What you have to do: Reproduce the items below with every occurrence of "Instruction" replaced by "Directive", leaving all other text unchanged.

Raw data:

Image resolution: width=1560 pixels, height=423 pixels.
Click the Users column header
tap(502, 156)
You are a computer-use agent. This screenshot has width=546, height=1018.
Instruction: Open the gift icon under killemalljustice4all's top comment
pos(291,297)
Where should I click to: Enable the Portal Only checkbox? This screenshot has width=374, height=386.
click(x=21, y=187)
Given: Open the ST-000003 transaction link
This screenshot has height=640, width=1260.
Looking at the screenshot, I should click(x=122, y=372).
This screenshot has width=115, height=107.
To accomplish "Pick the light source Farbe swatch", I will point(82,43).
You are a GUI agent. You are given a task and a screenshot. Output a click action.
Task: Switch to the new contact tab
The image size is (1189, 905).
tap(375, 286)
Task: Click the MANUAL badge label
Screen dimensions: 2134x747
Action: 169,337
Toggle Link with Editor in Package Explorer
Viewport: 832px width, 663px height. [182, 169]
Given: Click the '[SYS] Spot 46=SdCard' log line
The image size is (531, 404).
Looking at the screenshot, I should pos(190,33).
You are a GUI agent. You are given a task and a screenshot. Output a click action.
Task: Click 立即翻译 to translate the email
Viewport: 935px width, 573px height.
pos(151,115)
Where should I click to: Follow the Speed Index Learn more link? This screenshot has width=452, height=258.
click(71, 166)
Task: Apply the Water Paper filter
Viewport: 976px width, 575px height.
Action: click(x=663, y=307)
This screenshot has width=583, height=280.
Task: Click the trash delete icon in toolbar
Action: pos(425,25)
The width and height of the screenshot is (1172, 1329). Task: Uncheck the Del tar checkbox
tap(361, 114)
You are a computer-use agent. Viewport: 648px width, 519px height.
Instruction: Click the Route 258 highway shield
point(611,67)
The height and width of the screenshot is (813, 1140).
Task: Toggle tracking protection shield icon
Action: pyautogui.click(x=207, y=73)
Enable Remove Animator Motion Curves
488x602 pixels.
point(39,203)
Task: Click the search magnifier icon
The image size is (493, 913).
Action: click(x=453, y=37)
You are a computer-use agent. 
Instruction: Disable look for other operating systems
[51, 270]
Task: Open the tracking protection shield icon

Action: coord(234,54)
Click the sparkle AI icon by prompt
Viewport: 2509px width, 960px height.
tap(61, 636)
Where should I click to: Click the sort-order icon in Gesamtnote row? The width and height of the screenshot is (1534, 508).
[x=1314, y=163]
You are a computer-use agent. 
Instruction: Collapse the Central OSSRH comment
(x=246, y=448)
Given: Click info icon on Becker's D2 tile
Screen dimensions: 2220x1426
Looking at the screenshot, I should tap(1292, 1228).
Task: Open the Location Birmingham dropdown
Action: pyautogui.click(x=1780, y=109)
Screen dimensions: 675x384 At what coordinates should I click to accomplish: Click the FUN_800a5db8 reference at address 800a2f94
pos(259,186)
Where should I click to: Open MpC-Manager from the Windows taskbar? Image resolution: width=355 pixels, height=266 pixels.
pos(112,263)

Finished answer:
Image resolution: width=1560 pixels, height=423 pixels.
Click the Users column header
tap(502, 156)
You are a computer-use agent. This screenshot has width=546, height=1018.
Directive: Open the gift icon under killemalljustice4all's top comment
pos(291,297)
Where should I click to: Enable the Portal Only checkbox? This screenshot has width=374, height=386.
click(x=21, y=187)
Given: Open the ST-000003 transaction link
This screenshot has height=640, width=1260.
Looking at the screenshot, I should click(x=122, y=372).
This screenshot has width=115, height=107.
To accomplish "Pick the light source Farbe swatch", I will point(82,43).
You are a GUI agent. You are given a task and a screenshot. Output a click action.
Task: Switch to the new contact tab
The image size is (1189, 905).
tap(375, 286)
Task: Click the MANUAL badge label
Screen dimensions: 2134x747
Action: 169,337
Toggle Link with Editor in Package Explorer
Viewport: 832px width, 663px height. [182, 169]
Given: Click the '[SYS] Spot 46=SdCard' log line
The image size is (531, 404).
Looking at the screenshot, I should pos(190,33).
You are a GUI agent. You are given a task and a screenshot. Output a click action.
Task: Click 立即翻译 to translate the email
Viewport: 935px width, 573px height.
pos(151,115)
Where should I click to: Follow the Speed Index Learn more link? This screenshot has width=452, height=258.
click(71, 166)
Task: Apply the Water Paper filter
Viewport: 976px width, 575px height.
Action: click(x=663, y=307)
This screenshot has width=583, height=280.
Task: Click the trash delete icon in toolbar
Action: pos(425,25)
The width and height of the screenshot is (1172, 1329). Task: Uncheck the Del tar checkbox
tap(361, 114)
You are a computer-use agent. Viewport: 648px width, 519px height.
Directive: Click the Route 258 highway shield
point(611,67)
The height and width of the screenshot is (813, 1140).
Task: Toggle tracking protection shield icon
Action: pyautogui.click(x=207, y=73)
Enable Remove Animator Motion Curves
488x602 pixels.
point(39,203)
Task: Click the search magnifier icon
The image size is (493, 913).
Action: click(x=453, y=37)
You are a computer-use agent. 
Directive: Disable look for other operating systems
[51, 270]
Task: Open the tracking protection shield icon

Action: coord(234,54)
Click the sparkle AI icon by prompt
Viewport: 2509px width, 960px height.
tap(61, 636)
Where should I click to: Click the sort-order icon in Gesamtnote row? The width and height of the screenshot is (1534, 508).
[x=1314, y=163]
You are a computer-use agent. 
Directive: Collapse the Central OSSRH comment
(x=246, y=448)
Given: Click info icon on Becker's D2 tile
Screen dimensions: 2220x1426
Looking at the screenshot, I should tap(1292, 1228).
Task: Open the Location Birmingham dropdown
Action: pyautogui.click(x=1780, y=109)
Screen dimensions: 675x384 At what coordinates should I click to accomplish: Click the FUN_800a5db8 reference at address 800a2f94
pos(259,186)
Where should I click to: Open MpC-Manager from the Windows taskbar? Image resolution: width=355 pixels, height=266 pixels.
pos(112,263)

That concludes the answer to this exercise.